The processing of shipments ties up 50,000 jobs in procurement and freight administration – and Brexit could make matters worse, report says

SUPPLY chain inefficiencies and miscommunication are estimated to cost British businesses more than £1.5bn in lost productivity.

Over 100 shipments from a cross-section of UK industries were analysed by digital freight forwarder Zencargo. The results suggest that UK businesses waste an average of three hours per international shipment.

Employees are spending time on phone calls and emails to channel data back and forth between trade partners. Across the UK, this adds up to 100 million hours of wasted time – the equivalent of 50,000 work hours.

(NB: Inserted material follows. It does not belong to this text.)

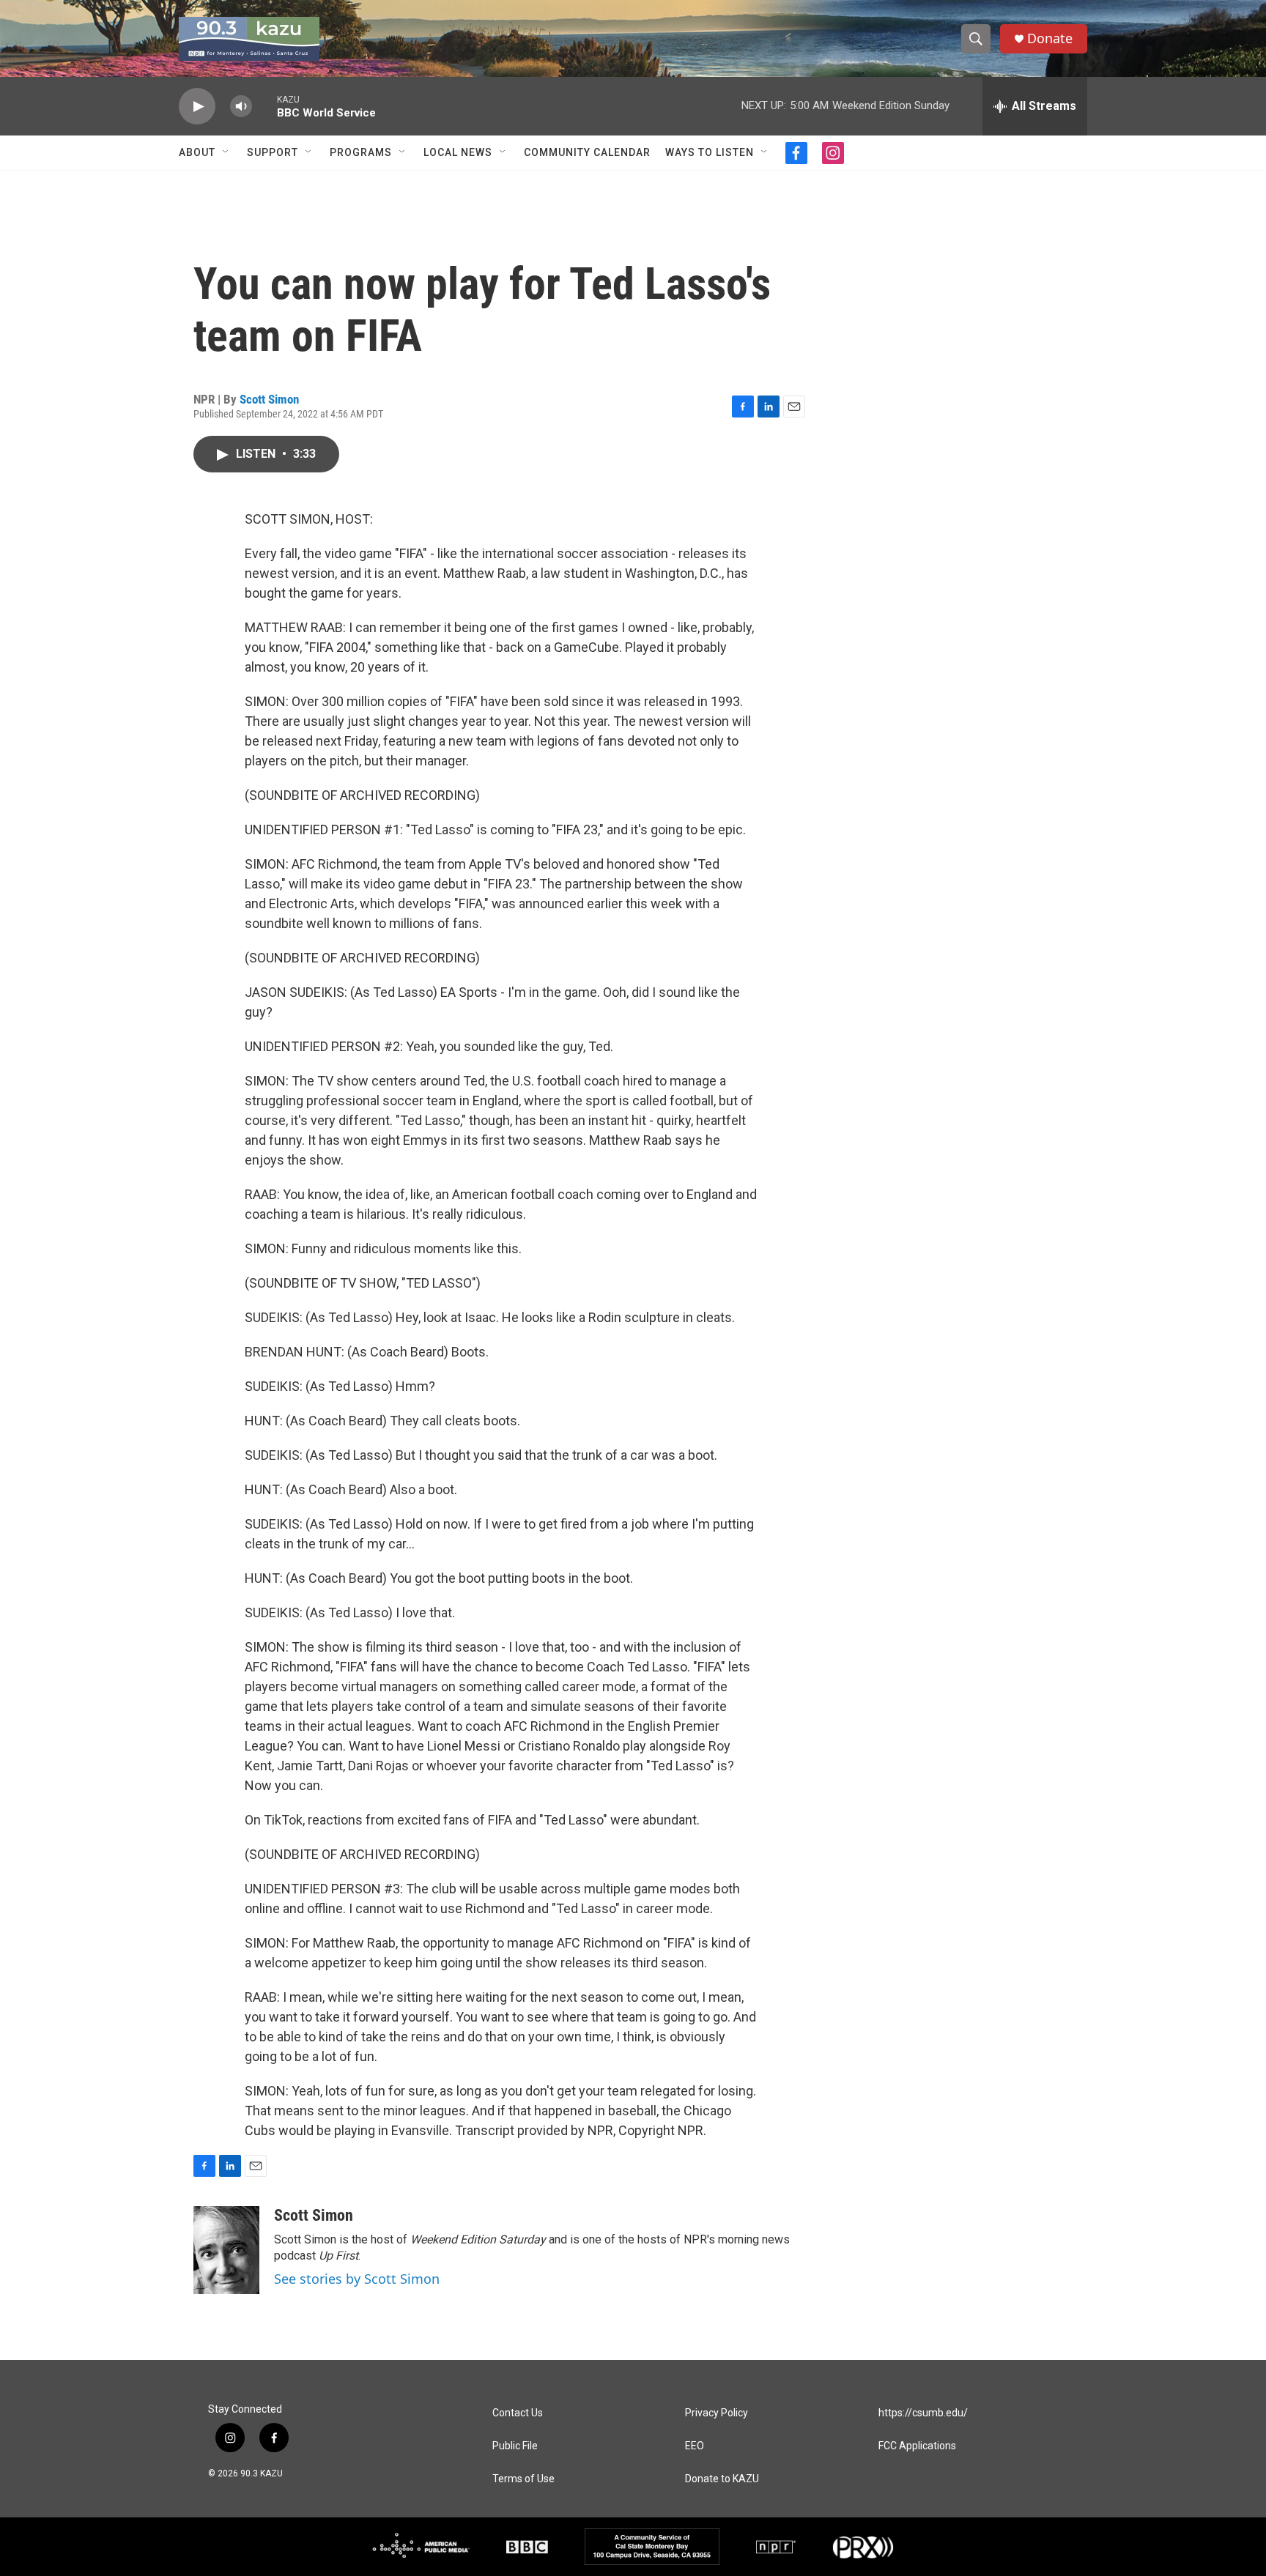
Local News (457, 152)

Brexit is likely to exacerbate this efficiency problem, the study found. Communication and documentation hitches mean shipments between Britain and non-EU countries waste 17 percent more time than shipments to EU countries.

Supply chain innovation is seen as a route to solving the productivity puzzle. Technology that automates communication can deliver productivity gains of £1.5bn per annum – five percent of the UK Government’s annual target for productivity gains from digitisation (£30bn per year until 2030).

Zencargo says its newly developed dashboard allows supply chain teams to collaborate in real time, book shipments online, track status updates and run analytics. Its purchase-order management streamlines communication around an order.

Tom Hook, supply chain and operations manager at wearable technology firm Catapult, said its supply chain had benefitted from the system, minimising the amount of admin and communication required.

Zencargo CEO Alex Hersham said communication shortfalls – “Chinese Whispers” – and complicated supply chains cause small problems to escalate. “Now … we can truly compete on the global stage and at the same time benefit on a productivity level,” he said.